3 Predictions for Sirius XM in 2013

Updated

Satellite radio is buzzing these days.

Sirius XM Radio is closing 2013 on a strong note. The shares hit $3 for the first time in more than four years earlier this week, and the satellite radio provider has never been more fundamentally sound.

Sirius XM is consistently profitable, cranking out gobs of free cash flow, and serving a record 23.4 million subscribers.


Can things get any better in 2013? Well, let's get out my crystal ball and see.

1. Personalized radio will be a game changer for Sirius XM.
There have been a couple of rollouts over the past year and changes that haven't necessarily lived up to the hype.

Remember the push late last year for Sirius XM 2.0? Well, the platform that added roughly two dozen new channels and some new features to a new wave of receivers didn't exactly set the world on fire. This summer's introduction of streaming on-demand content doesn't seem to have lit a fire under the company's ho-hum online subscriptions.

Now, Sirius XM plans to take a page out of the Pandora's playbook by offering a similar music discovery service. Why will this new wrinkle succeed where others have failed?

Well, for starters, premium streaming is big business. Spotify has 5 million paying subscribers worldwide. Most of Pandora's users are freeloaders, but we're talking about an active user base that has grown 45% to 62.4 million over the past year.

Sirius XM has struggled to sell stand-alone online subscriptions, but it's a reasonably priced add-on to its more than 20 million receiver-based subscribers. This will make commercial-free personalized streaming radio a compelling offering.

Perhaps more importantly, the ad-supported online radio market is struggling. Music royalty rates are too prohibitive to give streams away, and a shakeout is coming. Apple will shake up this market in 2013, but it will do more to educate the market than get in the way of what Sirius XM is doing. As more of the free sites nudge customers to premium plans, get acquired, or shut down with Apple's arrival, Sirius XM will be the happy beneficiary.

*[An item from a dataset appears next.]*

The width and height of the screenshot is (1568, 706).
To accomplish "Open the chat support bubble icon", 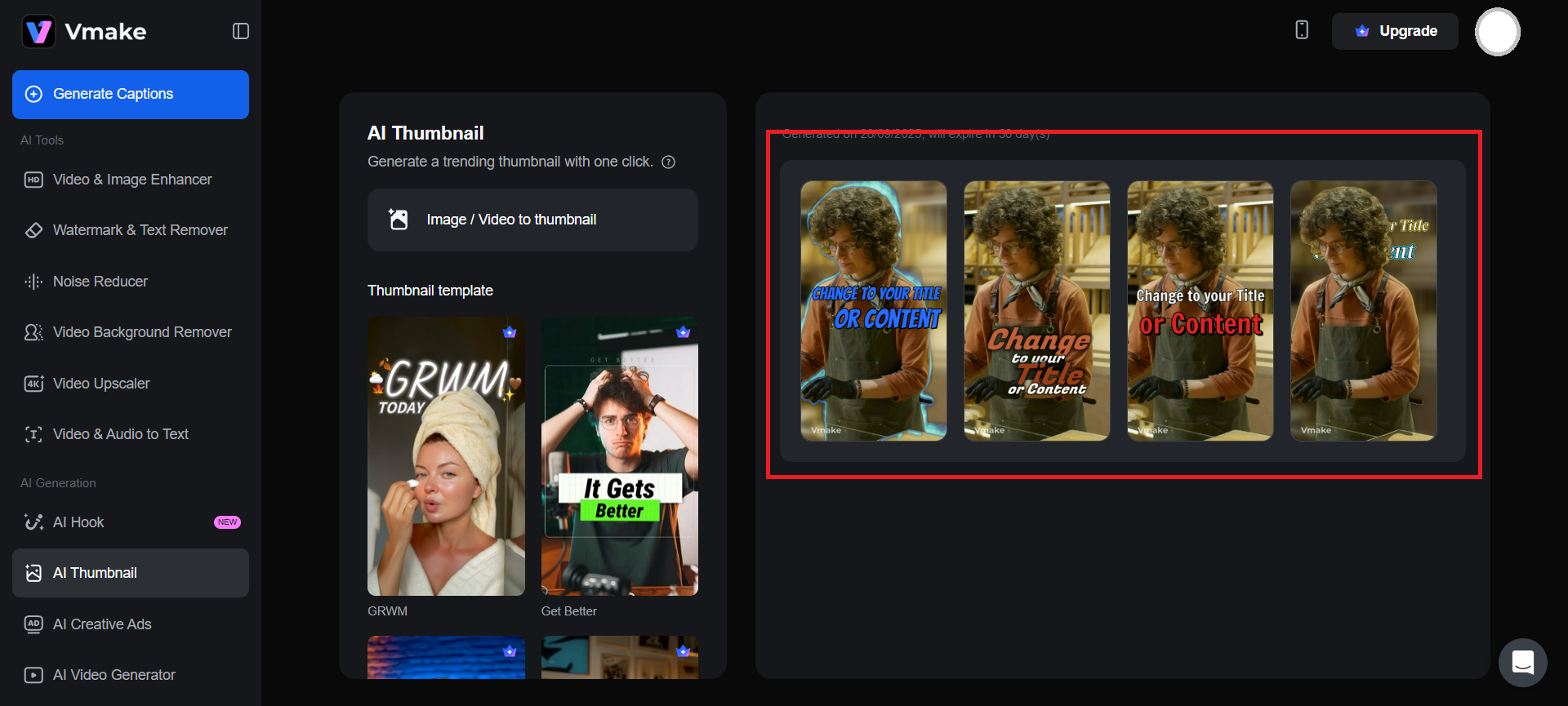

2. Revenue growth will decelerate, but average revenue per user will continue to rise.
Analysts see revenue growing 12% in 2013, after climbing 13% in 2012. That seems about right. There was a rate hike in January that gradually kicked in on subscribers, explaining why revenue managed a double-digit percentage increase when the subscriber count only grew in the single digits.

However, the likely success of personalized radio getting more receiver-based subscribers to pay an additional $3.50 a month for streaming will help pad average revenue per user, or ARPU. Throw in more subscribers paying the higher rates for the entirety of 2013 and the company's inevitable ability to milk more ad revenue out of its non-commercial-free stations and it's easy to see ARPU moving higher -- but not enough to accelerate revenue growth.

3. Liberty Media will take majority control, spin off its stake to shareholders, and Sirius XM will buy enough shares to close the year with fewer effective shares outstanding than when the year began.
This is a pretty winded prediction, but it's also pretty much a no brainer. Liberty Media didn't gobble up an effective 49.8% stake in Sirius XM and apply for control of the company without a plan.

If John Malone's history is any kind of teacher it tells us that he will then spin off the stake to Liberty Media investors in a tax-advantaged transaction. It's at this point, under the threat of a wave of selling that Sirius XM will kick in with the $2 billion share buyback authorization granted by its board earlier this month.

Areas where my crystal ball gets murky
I wish I could say that Sirius XM will close sharply higher in 2013 the way that it has done for four consecutive years. It definitely seems that way, especially as this scalable model excels. However, there's still a fair layer of uncertainty as to what will happen if Liberty Media does flood the float by spinning off half of the company. The stock's lofty valuation also doesn't leave a lot of room for error, but that argument has been successfully obliterated by Sirius XM in the past.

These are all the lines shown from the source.